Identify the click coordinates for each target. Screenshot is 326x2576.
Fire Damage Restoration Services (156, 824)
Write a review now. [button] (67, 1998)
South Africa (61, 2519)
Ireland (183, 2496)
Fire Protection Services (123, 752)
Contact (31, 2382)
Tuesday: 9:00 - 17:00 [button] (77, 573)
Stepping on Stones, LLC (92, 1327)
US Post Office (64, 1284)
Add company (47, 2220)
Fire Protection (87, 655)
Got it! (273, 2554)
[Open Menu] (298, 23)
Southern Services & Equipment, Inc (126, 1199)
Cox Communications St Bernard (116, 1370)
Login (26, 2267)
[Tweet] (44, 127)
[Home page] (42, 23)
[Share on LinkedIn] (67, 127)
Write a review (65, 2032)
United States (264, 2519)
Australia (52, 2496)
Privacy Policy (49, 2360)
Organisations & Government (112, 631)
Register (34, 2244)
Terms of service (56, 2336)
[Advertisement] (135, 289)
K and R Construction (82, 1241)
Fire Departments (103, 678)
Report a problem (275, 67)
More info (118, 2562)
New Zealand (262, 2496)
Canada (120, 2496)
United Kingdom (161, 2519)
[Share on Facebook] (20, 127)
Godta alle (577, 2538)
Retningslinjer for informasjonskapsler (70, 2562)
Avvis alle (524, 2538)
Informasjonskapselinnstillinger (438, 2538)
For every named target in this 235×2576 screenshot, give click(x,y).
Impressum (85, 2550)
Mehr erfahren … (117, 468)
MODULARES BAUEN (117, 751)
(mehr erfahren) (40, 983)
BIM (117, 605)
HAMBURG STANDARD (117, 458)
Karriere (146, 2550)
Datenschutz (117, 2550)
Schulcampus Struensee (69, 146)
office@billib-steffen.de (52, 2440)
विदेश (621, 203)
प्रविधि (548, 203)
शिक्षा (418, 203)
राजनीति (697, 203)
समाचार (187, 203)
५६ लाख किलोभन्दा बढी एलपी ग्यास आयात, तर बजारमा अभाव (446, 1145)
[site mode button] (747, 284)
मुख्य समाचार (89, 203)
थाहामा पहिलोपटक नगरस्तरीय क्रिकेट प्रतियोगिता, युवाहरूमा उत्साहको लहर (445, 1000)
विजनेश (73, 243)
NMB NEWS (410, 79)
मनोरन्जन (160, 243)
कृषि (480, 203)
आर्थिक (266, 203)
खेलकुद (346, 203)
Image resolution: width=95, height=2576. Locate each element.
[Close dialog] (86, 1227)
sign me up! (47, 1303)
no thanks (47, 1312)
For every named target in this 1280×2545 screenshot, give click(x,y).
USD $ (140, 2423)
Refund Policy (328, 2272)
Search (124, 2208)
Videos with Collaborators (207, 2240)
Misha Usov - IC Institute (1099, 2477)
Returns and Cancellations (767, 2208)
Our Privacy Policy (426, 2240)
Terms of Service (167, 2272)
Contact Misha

═══

▶ _What the task requires_: Once you find the line with "Contact (31, 2382)" above, print it and every line after it up to and including the line with "[Share on LinkedIn] (67, 127)", exactly as written and nothing else.

▶ _Final answer_:
Contact (31, 2382)
Tuesday: 9:00 - 17:00 [button] (77, 573)
Stepping on Stones, LLC (92, 1327)
US Post Office (64, 1284)
Add company (47, 2220)
Fire Protection (87, 655)
Got it! (273, 2554)
[Open Menu] (298, 23)
Southern Services & Equipment, Inc (126, 1199)
Cox Communications St Bernard (116, 1370)
Login (26, 2267)
[Tweet] (44, 127)
[Home page] (42, 23)
[Share on LinkedIn] (67, 127)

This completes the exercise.